[Objective]
Please copy out the records word for word, everything from the line containing "Image resolution: width=1568" down to the line containing "Looking at the screenshot, I should coord(317,198).", both lines included.

[Stored rows]
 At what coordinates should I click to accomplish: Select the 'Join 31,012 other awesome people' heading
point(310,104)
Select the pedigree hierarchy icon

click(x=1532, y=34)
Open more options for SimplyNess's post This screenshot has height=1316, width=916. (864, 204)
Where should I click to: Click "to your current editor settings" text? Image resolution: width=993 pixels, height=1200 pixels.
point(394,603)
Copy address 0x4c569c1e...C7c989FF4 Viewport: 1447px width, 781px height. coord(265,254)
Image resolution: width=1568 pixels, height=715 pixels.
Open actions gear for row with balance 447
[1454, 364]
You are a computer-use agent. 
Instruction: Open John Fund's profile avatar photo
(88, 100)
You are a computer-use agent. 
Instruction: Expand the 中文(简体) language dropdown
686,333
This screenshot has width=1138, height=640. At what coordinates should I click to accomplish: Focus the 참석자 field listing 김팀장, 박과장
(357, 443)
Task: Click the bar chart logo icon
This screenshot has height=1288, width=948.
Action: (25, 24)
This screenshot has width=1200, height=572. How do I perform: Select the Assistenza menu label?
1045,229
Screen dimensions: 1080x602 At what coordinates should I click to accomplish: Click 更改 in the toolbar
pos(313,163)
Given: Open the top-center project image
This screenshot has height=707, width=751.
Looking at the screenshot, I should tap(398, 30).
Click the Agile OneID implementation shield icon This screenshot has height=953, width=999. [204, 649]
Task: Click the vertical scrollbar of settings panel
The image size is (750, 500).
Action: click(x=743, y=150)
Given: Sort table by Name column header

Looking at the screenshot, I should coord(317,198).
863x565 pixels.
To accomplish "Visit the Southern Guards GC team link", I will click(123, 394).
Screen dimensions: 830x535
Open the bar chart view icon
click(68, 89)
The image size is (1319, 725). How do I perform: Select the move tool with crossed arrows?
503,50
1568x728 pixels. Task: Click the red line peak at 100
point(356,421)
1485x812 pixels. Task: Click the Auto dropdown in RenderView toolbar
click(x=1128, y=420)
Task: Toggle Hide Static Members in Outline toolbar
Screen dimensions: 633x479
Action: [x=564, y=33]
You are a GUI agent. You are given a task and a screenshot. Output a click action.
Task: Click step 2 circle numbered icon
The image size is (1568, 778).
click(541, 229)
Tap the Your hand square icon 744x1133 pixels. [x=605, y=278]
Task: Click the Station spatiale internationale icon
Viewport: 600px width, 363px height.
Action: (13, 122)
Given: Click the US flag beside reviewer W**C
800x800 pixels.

[The output]
Image resolution: width=1568 pixels, height=715 pixels.
Open actions gear for row with balance 447
[1454, 364]
You are a computer-use agent. 
Instruction: Open John Fund's profile avatar photo
(88, 100)
You are a computer-use agent. 
Instruction: Expand the 中文(简体) language dropdown
686,333
This screenshot has width=1138, height=640. At what coordinates should I click to accomplish: Focus the 참석자 field listing 김팀장, 박과장
(357, 443)
Task: Click the bar chart logo icon
This screenshot has height=1288, width=948.
Action: (25, 24)
This screenshot has width=1200, height=572. How do I perform: Select the Assistenza menu label?
1045,229
Screen dimensions: 1080x602 At what coordinates should I click to accomplish: Click 更改 in the toolbar
pos(313,163)
Given: Open the top-center project image
This screenshot has height=707, width=751.
Looking at the screenshot, I should tap(398, 30).
Click the Agile OneID implementation shield icon This screenshot has height=953, width=999. [204, 649]
Task: Click the vertical scrollbar of settings panel
The image size is (750, 500).
Action: click(x=743, y=150)
Given: Sort table by Name column header

Looking at the screenshot, I should coord(317,198).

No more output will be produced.